Cependant, lorsque l'on va plus loin dans la compréhension de ce marché, les choses commencent à devenir vraiment confuses. Par exemple, certains des NFT les plus appréciés sont des mèmes qui sont devenus viraux sur les réseaux sociaux et lorsque vous achetez le droit d'auteur à la personne qui l'a soi-disant créé (oui, prouver le véritable auteur est souvent difficile) vous payez pour un fichier identique au un tout le monde téléchargé gratuitement. Mais quoi qu'il en soit, vous avez la propriété intellectuelle de ce fichier et avec lui, vous pouvez… vendre le mème à quelqu'un d'autre ?!
Normal aussi, diraient les défenseurs de cette technologie, rien de plus, la spéculation est quelque chose d'intrinsèque au marché de l'art. Et puisque votre mème est devenu si apprécié après avoir été partagé par des millions de personnes, la meilleure chose est qu'il continue à être distribué librement et atteint des milliards de partages, n'est-ce pas ? Apparemment non, certains "propriétaires" ont déjà menacé de poursuivre en justice tous ceux qui utiliseraient d'une manière ou d'une autre leurs (?) fichiers. Et comment savoir si vous pouvez partager ce montage amusant ou utiliser cette illustration comme photo de profil sans craindre d'être visité par l'huissier ? C'est au-delà de la confusion, dans certains cas, cela atteint même un non-sens.
Autre exemple, un groupe de fans du livre/film Dune s'est réuni pour acheter pour des millions de dollars un NFT qui montrait un carnet de croquis utilisé dans la première adaptation cinématographique du roman de Frank Herbert. Ils ont dépensé une fortune en pensant acquérir les droits d'auteur de l'œuvre de science-fiction la plus vendue de tous les temps, mais ils n'ont pris qu'une photo de ce carnet de croquis. Croire! Ce n'était même pas le carnet de croquis qu'ils avaient acheté, mais juste une photo de celui-ci.

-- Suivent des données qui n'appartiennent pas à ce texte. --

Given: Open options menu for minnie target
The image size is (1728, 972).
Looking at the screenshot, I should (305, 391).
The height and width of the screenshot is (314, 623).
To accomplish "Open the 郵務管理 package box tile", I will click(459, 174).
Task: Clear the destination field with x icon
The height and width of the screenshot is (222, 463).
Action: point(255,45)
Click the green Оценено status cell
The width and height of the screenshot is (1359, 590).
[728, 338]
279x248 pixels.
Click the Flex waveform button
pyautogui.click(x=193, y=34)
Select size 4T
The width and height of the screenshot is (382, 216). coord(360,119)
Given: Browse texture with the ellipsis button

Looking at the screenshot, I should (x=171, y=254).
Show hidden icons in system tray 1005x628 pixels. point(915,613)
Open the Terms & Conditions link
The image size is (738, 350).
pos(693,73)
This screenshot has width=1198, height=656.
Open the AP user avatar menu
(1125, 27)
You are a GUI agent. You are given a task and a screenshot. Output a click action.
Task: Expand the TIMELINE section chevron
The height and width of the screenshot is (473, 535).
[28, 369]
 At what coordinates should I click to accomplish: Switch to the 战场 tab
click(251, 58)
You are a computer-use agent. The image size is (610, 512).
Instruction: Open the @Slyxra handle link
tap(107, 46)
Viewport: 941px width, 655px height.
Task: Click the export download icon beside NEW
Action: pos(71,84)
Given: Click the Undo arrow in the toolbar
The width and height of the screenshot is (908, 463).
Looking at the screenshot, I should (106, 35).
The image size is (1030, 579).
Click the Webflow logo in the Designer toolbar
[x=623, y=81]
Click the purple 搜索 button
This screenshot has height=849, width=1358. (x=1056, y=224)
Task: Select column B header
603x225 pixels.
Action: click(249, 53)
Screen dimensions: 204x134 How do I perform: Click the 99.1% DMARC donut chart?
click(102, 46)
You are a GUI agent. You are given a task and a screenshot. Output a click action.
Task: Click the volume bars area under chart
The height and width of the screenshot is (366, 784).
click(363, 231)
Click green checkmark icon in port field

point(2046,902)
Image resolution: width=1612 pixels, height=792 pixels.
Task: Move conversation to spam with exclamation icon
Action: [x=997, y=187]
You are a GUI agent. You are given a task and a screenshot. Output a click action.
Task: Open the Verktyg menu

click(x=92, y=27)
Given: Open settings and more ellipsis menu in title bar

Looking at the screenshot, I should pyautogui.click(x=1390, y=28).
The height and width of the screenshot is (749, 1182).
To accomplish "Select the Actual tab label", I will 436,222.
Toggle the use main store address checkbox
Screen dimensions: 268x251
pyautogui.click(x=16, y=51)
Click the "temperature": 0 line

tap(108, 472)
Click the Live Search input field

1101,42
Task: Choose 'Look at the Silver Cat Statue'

Trouvez-vous toujours peu? Eh bien, ne sous-estimez jamais la créativité des maîtres du capitalisme, car maintenant, grâce à d'autres technologies, vous pouvez aussi payer beaucoup d'argent pour une tenue de marque ou une grosse nouvelle voiture qui n'existe vraiment que sous la forme de uns et de zéros. En fait, ce commerce d'objets à accès exclusif existe déjà depuis longtemps dans certains jeux, mais maintenant, avec le Metaverse de Facebook, de nombreuses marques du monde réel vendent déjà leurs produits en version immatérielle dans cet univers virtuel immersif...
Pour l'instant, la chose est encore très balbutiante et le soi-disant métavers ressemble plus à un jeu vidéo d'il y a 20 ans, où les produits ne sont pas très attractifs même pour les plus consommateurs, mais la tendance est que dans le pas trop futur lointain, une sneaker à la mode coûte le même prix pour être utilisée par vous dans le monde réel ou par votre avatar dans le monde virtuel. Dans une société comme la nôtre, obsédée par l'image et la différenciation par la consommation, c'est parfaitement plausible.
*Vitor Silveira diplômé en communication sociale, écrivain et photographe. Auteur entre autres de Uma Vez Na Estrada.